Georgia Tech, too, has done air-gap research for on-chip interconnections, but by using a MEMS-like sacrificial layer that is later removed after the copper wire is deposited. Now under a cooperative development agreement with SRC, Georgia Tech has repurposed its air-gap technology for printed circuit boards. The intellectual property for the technology is owned by Georgia Tech, but any SRC member has access to it for transfer to manufacturing. SRC members include AMD, IBM, Intel, Texas Instruments, Freescale and Global Foundries.

How's it work?
Air-gap technology for circuit boards adds an organic polycarbonate material to the layer of the PC board where the air gaps are supposed to reside. The whole surface of the PC board is coated with the polycarbonate, then heated, until it evaporates from everywhere except the copper traces. Later, after the rest of the PC board is assembled, the whole board is heated again to a higher temperature so that the organic polycarbonate evaporates from the copper traces, escaping as a vapor and leaving the air gaps behind.

"This particular polycarbonate goes directly to a gas from its solid phase, and has been made photosensitive so you can apply it and pattern it just like photo resist, but it is self-patterning on copper, because its decomposition temperature goes up by about 50 degrees on copper," said professor Paul Kohl, director of the Interconnect Focus Center at Georgia Tech. Kohl collaborated with University of Florida professor Rizwan Bashirullah on the work.

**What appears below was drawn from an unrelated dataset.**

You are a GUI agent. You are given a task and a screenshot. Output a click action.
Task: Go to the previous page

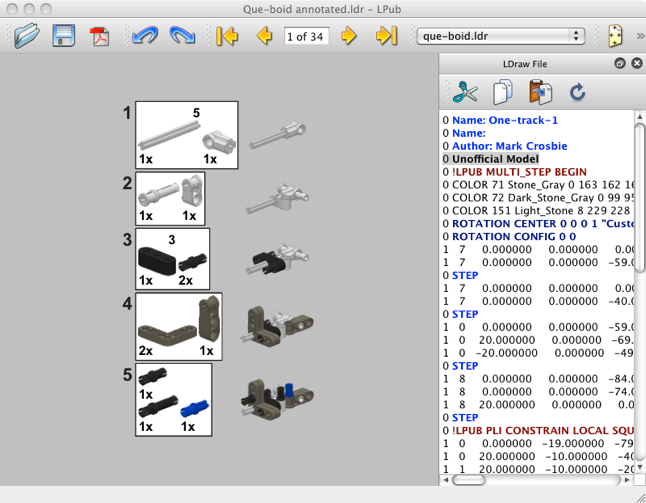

Sacrificial organic polycarbonate (grey) is patterned using traditional photolithography atop the copper wires (orange), then evaporated away after the PC boards assembly (bottom).


The second related breakthrough jointly announced by SRC and Georgia Tech, and also available to all SRC members, is solder-less connections between circuit boards and chips. Instead of solder, the new method uses electroless plating to grow a tiny billet of copper in-between the chip and the board, essentially creating a single continuous copper wire, thus avoiding all the problems associated with soldering.